The atoms that compose the human body have a property known as spin (a fundamental property of all atoms in nature like mass or charge).
Spin can be thought of as a small magnetic field and can be given a + or – sign and a mathematical value of multiples of ½.
Components of an atom such as protons, electrons and neutrons all have spin.
Protons and neutron spins are known as nuclear spins.
An unpaired component has a spin of ½ and two particles with opposite spins cancel one another.
In NMR it is the unpaired nuclear spins that produce a signal in a magnetic field.
Human body is mainly composed of fat and water, which makes the human body composed of about 63% hydrogen.

Why Are Protons Important?

Because it is positively charged
Spin about a central axis
A moving (spinning) charge creates a magnetic field.
The straight arrow (vector) indicates the direction of the magnetic field.

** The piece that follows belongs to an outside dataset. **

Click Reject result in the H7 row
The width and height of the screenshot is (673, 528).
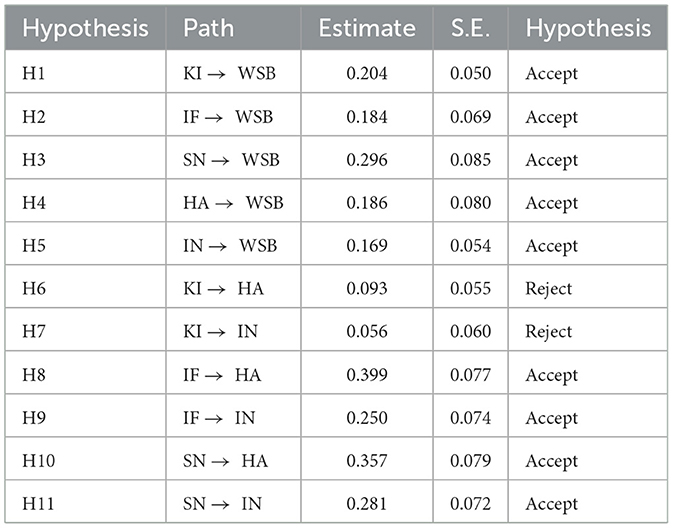[x=549, y=332]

Energy Absorption of Machine

The MR machine applies radio frequency (RF) pulse that is specific to hydrogen.
The RF pulses are applied through a coil that is specific to the part of the body being scanned.
RESONANCE
The gradient magnets are rapidly turned on and off which alters the main magnetic field.
The pulse directed to a specific area of the body causes the protons to absorb energy and spin in different direction, which is known as resonance.
Frequency (Hz) of energy absorption depends on strength of external magnetic field.
The resonance frequency, w0, is referred to as the Larmor frequency.
When the RF pulse is turned off the hydrogen protons slowly return to their natural alignment within the magnetic field and release their excess stored energy. This is known as relaxation.

What happens to the released energy?

Released as heat
OR
Exchanged and absorbed by other protons
OR
Released as Radio Waves.

Measuring the MR Imaging Signal

The moving proton vector induces a signal in the RF antenna
The signal is picked up by a coil and sent to the computer system.
The received signal is sinusoidal in nature
The computer receives mathematical data, which is converted through the use of a Fourier transform into an image.